Mortimer made a plea this week for league’s powerbrokers to get out to the Riverina and regional areas to understand the challenges, and reduce the cost of insurance and registration.
It sparked an immediate response from Jackson, triggering memories of his arrival in the 1970s.
“When I first came to Wagga I couldn’t believe the difference between the support the Aussie rules people get compared to the support we don’t get,” Jackson said.
“I was absolutely surprised and disappointed when I came here.”
Jackson arrived in Wagga after a coaching stint in Goulburn, where Australian rules was virtually non-existent.
Prior to coming to Australia, the star centre/five-eighth had played nearly 30 Tests for Great Britain.
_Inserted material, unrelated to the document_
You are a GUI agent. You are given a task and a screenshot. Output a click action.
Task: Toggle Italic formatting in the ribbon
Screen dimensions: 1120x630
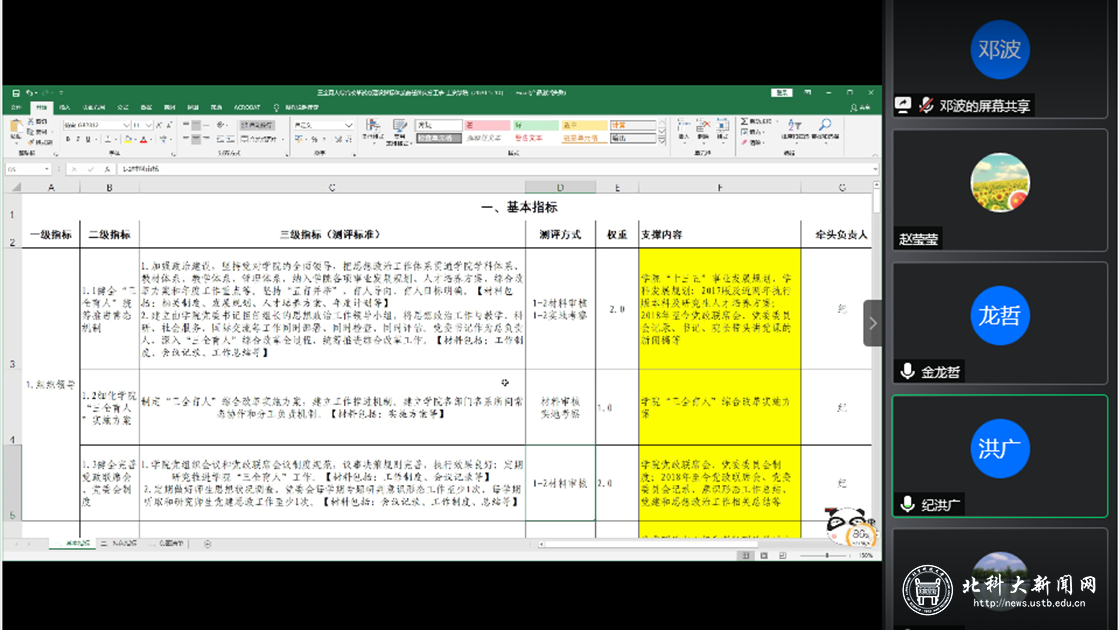[76, 139]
Knee problems – which continue to give him grief today – meant Jackson had retired by the time he arrived in Wagga but he went on to coach Group Nine club Kangaroos as well as Riverina and NSW Country teams.
He said he felt compelled to weigh in in support of Mortimer.
“It’s bad here, like Steve’s saying – I can back that up all the way and I’d like to. It’s very important,” Jackson said.
“No-one seems to be terribly interested in the country, do they?”
NRL clubs are at loggerheads with the commission over a fair share of the $1.8 billion dollar TV rights deal. Jackson said the figures are mind boggling at the top.
“I see players who to my mind wouldn’t be better than amateurs getting hundreds of thousands of dollars,” Jackson said.